PROBLEM REQUIREMENTS: Once the line with "Instruction: Click the blue オーナーチェンジ tag" is found in the data, output it and each following line exactly, up to and including the line with "Viewport: 1280px width, 874px height.", and nothing before or after.

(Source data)
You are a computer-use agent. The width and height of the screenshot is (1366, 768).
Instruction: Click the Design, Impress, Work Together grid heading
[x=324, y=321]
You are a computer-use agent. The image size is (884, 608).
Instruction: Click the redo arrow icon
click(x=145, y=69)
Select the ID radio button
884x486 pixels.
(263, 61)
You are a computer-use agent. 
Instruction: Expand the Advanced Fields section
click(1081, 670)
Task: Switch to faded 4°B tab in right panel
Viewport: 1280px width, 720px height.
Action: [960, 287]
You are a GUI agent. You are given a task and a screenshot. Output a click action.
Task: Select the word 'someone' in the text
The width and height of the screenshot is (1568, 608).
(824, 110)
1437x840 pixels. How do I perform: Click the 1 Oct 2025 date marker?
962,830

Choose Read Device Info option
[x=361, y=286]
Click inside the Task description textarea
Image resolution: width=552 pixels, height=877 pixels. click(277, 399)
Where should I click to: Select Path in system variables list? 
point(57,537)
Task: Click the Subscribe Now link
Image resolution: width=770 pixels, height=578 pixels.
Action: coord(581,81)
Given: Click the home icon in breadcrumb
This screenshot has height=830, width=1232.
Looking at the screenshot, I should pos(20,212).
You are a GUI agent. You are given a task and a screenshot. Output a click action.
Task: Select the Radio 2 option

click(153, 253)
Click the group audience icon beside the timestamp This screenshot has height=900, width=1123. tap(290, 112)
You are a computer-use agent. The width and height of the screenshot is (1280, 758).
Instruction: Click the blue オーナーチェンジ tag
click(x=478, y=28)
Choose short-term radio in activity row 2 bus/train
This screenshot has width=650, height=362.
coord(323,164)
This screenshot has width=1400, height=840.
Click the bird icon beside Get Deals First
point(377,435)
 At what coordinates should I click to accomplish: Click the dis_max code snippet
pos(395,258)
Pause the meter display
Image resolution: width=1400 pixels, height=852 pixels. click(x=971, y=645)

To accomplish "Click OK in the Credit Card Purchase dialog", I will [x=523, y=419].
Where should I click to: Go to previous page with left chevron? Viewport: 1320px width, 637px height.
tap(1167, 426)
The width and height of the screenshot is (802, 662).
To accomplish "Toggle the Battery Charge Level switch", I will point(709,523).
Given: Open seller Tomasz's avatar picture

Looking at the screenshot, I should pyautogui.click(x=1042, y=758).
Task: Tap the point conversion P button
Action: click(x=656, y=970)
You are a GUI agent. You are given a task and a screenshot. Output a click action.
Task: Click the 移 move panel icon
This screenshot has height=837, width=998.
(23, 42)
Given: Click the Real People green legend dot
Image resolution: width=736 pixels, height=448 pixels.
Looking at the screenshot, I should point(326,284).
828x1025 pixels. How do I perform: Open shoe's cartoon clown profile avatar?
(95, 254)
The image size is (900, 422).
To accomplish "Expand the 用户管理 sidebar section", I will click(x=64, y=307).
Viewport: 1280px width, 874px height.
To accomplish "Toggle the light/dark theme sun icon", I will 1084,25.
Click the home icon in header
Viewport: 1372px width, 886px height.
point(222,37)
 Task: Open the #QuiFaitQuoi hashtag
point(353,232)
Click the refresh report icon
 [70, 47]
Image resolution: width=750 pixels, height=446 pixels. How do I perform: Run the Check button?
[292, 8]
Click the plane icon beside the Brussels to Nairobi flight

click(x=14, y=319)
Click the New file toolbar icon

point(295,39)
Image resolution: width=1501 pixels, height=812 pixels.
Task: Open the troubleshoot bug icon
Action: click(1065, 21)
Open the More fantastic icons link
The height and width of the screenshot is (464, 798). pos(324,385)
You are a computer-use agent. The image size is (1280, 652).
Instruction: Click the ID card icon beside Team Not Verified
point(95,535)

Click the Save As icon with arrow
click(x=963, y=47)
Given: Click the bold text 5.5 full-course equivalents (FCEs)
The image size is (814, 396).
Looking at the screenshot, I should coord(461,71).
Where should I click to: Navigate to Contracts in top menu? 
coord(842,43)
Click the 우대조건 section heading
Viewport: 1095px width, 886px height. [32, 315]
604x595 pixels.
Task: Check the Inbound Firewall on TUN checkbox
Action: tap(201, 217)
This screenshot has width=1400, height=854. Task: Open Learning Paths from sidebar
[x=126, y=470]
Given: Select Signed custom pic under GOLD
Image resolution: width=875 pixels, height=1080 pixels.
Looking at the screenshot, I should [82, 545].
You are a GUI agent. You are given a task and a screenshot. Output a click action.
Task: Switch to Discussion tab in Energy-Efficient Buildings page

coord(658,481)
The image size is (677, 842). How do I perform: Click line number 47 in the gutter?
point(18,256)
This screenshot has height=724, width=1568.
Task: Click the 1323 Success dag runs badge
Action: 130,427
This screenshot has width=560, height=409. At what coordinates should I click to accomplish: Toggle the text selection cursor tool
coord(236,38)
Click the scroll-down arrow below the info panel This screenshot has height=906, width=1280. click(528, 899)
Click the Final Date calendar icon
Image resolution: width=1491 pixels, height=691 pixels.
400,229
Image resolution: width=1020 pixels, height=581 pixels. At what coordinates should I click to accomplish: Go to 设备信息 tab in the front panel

REPLY:
Instruction: Click the blue オーナーチェンジ tag
click(x=478, y=28)
Choose short-term radio in activity row 2 bus/train
This screenshot has width=650, height=362.
coord(323,164)
This screenshot has width=1400, height=840.
Click the bird icon beside Get Deals First
point(377,435)
 At what coordinates should I click to accomplish: Click the dis_max code snippet
pos(395,258)
Pause the meter display
Image resolution: width=1400 pixels, height=852 pixels. click(x=971, y=645)

To accomplish "Click OK in the Credit Card Purchase dialog", I will [x=523, y=419].
Where should I click to: Go to previous page with left chevron? Viewport: 1320px width, 637px height.
tap(1167, 426)
The width and height of the screenshot is (802, 662).
To accomplish "Toggle the Battery Charge Level switch", I will point(709,523).
Given: Open seller Tomasz's avatar picture

Looking at the screenshot, I should pyautogui.click(x=1042, y=758).
Task: Tap the point conversion P button
Action: click(x=656, y=970)
You are a GUI agent. You are given a task and a screenshot. Output a click action.
Task: Click the 移 move panel icon
This screenshot has height=837, width=998.
(23, 42)
Given: Click the Real People green legend dot
Image resolution: width=736 pixels, height=448 pixels.
Looking at the screenshot, I should point(326,284).
828x1025 pixels. How do I perform: Open shoe's cartoon clown profile avatar?
(95, 254)
The image size is (900, 422).
To accomplish "Expand the 用户管理 sidebar section", I will click(x=64, y=307).
Viewport: 1280px width, 874px height.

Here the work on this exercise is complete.